На ступенях капеллы запылали сотни новых свечей и лампад. Дрожание горячего воздуха, пахнущего воском, оживляло белое лицо статуи, нагоняя страх и приводя людей в возбуждение.
Только в среду мы узнали еще кое-что. Пан Малишевский якобы разговаривал с самим Якубом. Из всего услышанного складывалась приблизительная картина произошедшего, хотя полной ясности по-прежнему не было.
Когда на ковре у подножия алтаря среди поломанных свечей нашли небольшой круглый камень, прелат Олендский попросил всех в ризницу: «Произошел несчастный случай, но это не должно бросить тень на святое место. И разглашать подробности нет нужды. Отец Вацлав, — обратился он к викарию Ожеховскому, — приведите все в порядок, поставьте новые свечи. Лампада разбита?» — «Нет, — ответил тот, — только ваза с цветами». — «Хорошо, — прелат спрятал ладони в рукава сутаны, — позаботьтесь, чтобы все было как раньше. А мы, — он кивком указал на диаконов, которые, обеспокоенные доносящимся из пресвитерия шумом, тоже пришли в ризницу, — перейдем в капеллу Святой Варвары и помолимся за этого человека».
Свежие цветы, белые каллы в высоких вазах, перенесенные с главного алтаря, поставили возле статуи, в ризнице нашлась чистая скатерть, с новыми свечами тоже не было хлопот. Только во время уборки… Стряхивая с вышитой скатерти осколки разбитой вазы, Якубовская, женщина с Польной, которую ксендз Олендский недавно взял в плебанию[27] следить за порядком, посмотрела наверх. На правой руке Скорбящей Богоматери Кальварийской виднелся светлый, свежий след от отколовшегося кусочка дерева.

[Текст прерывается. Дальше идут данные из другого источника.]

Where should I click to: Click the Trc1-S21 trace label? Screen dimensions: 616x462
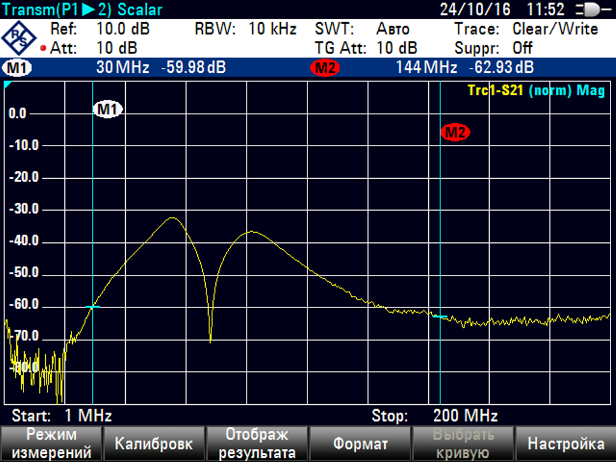point(496,91)
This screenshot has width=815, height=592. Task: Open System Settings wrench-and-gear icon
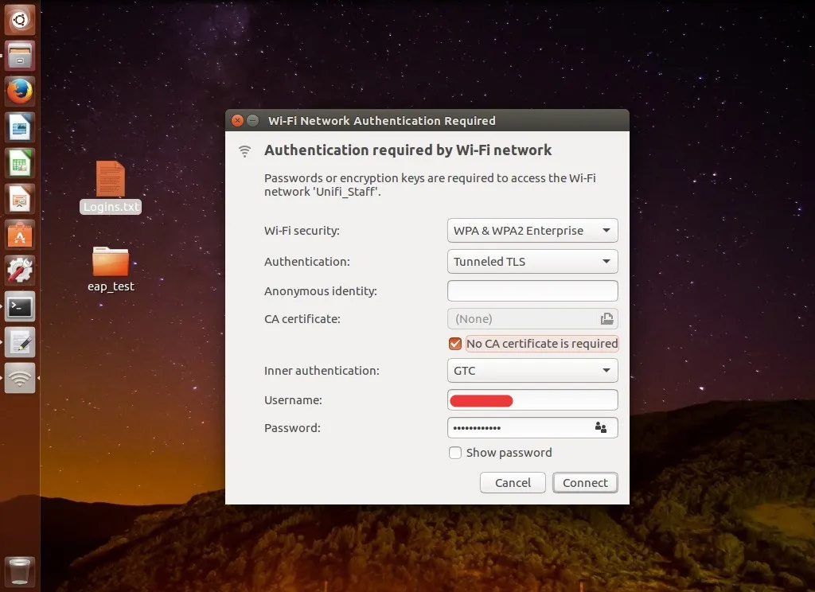[x=20, y=271]
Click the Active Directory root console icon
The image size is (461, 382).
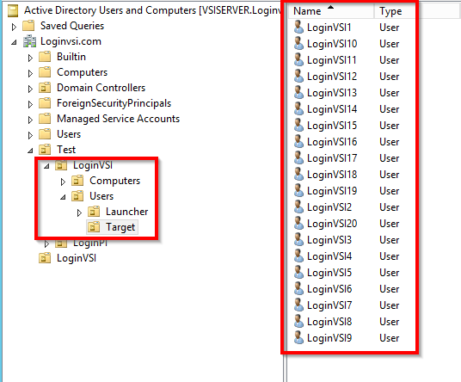click(13, 10)
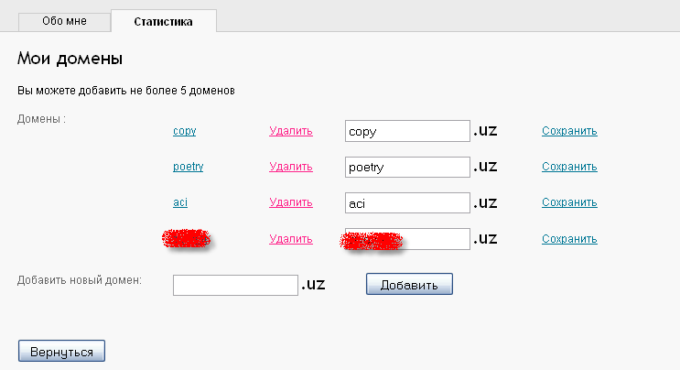Edit the aci domain text field
Image resolution: width=680 pixels, height=370 pixels.
(x=407, y=202)
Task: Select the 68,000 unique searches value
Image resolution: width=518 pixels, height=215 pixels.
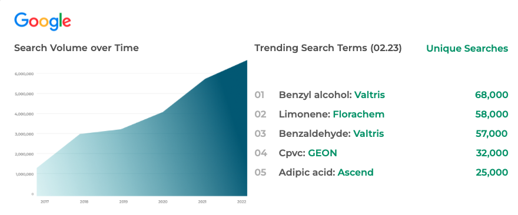Action: (492, 95)
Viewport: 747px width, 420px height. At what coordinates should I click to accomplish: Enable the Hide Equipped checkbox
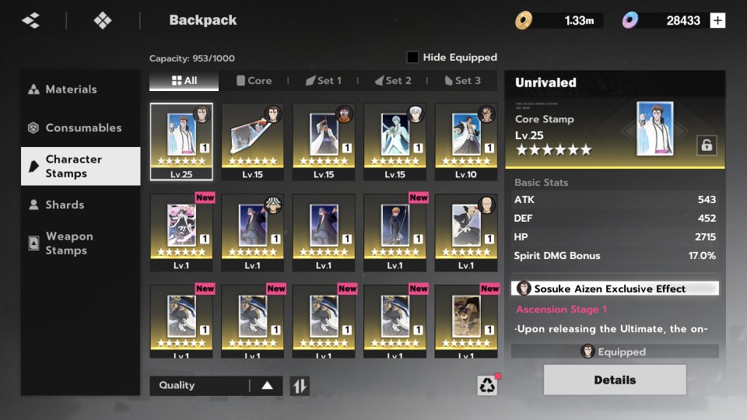(412, 57)
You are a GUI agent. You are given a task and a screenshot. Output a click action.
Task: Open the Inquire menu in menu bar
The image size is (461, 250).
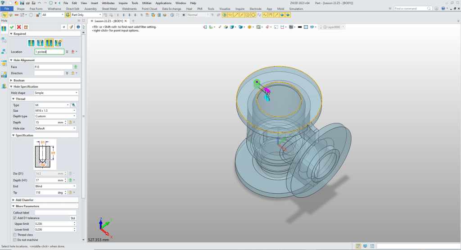click(x=123, y=3)
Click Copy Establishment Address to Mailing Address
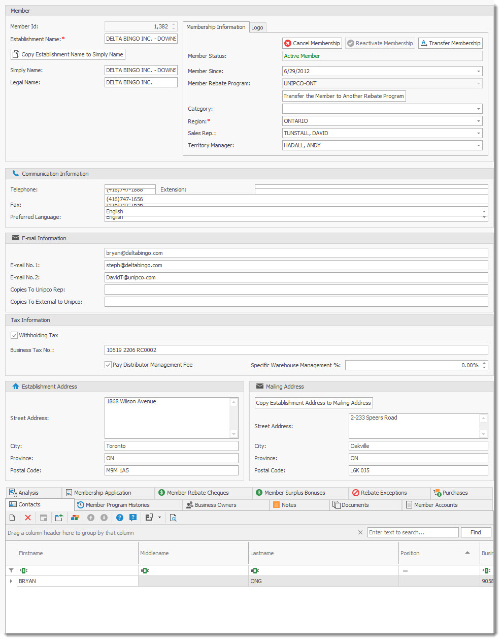The image size is (502, 641). tap(313, 403)
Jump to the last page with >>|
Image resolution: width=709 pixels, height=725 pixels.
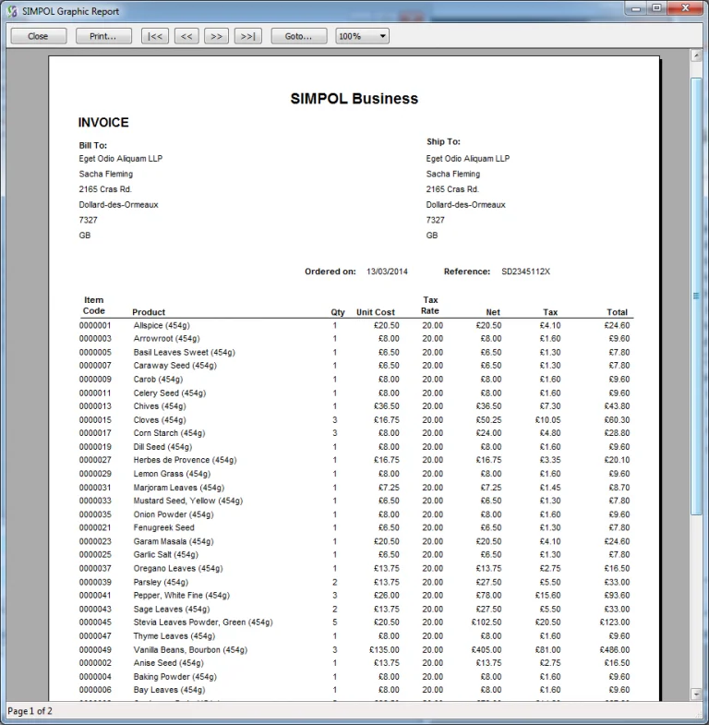(247, 36)
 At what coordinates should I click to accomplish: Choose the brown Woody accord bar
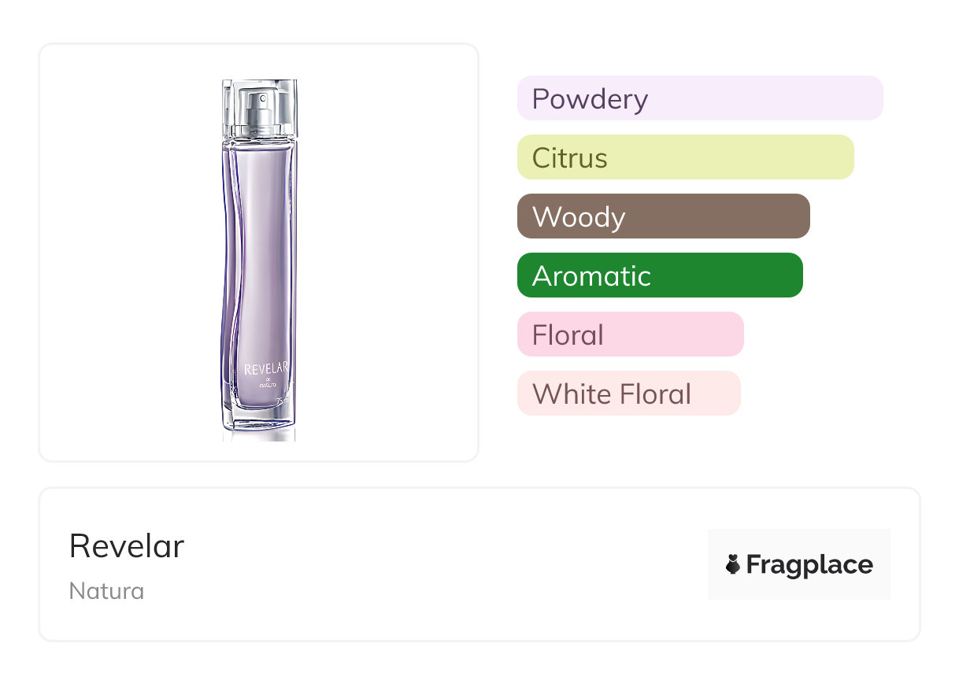tap(663, 216)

Ксендз Ожеховский осторожно, двумя пальцами взял обломок — дубовая древесина была темная, потрескавшаяся, — затем положил его на золоченый постамент статуи: «Ядвига, приведите Якуба». Якуб держал маленькую мастерскую в доме номер тринадцать на Хожей и был мастер на все руки. Он явился через несколько минут. «Надо починить статую», — сказал ксендз Ожеховский. «Что случилось?» Ожеховский не стал уточнять. Якуб посмотрел вверх. «Сломалась», — нехотя добавила Якубовская, глядя на ксендза Ожеховского. Якуб принес лестницу, протер тряпочкой деревянный обломок и поднялся на несколько ступенек.
Однако, оказавшись на уровне распростертых рук Пресвятой Девы, перекрестился и стал спускаться вниз, не сводя глаз с белого лица статуи. «Что случилось? — ксендз Ожеховский посмотрел на него внимательно: ему показалось, что Якуб дрожит. — Почему ты слезаешь?» Якуб медленно опустился на колени. Ксендз Ожеховский повернулся, ища взглядом Якубовскую: «Подите сюда, Ядвига… Нужна свежая вода. Якубу нехорошо». Но Якуб только замотал головой и, протянув руку в сторону статуи, сказал тихо: «Там кровь».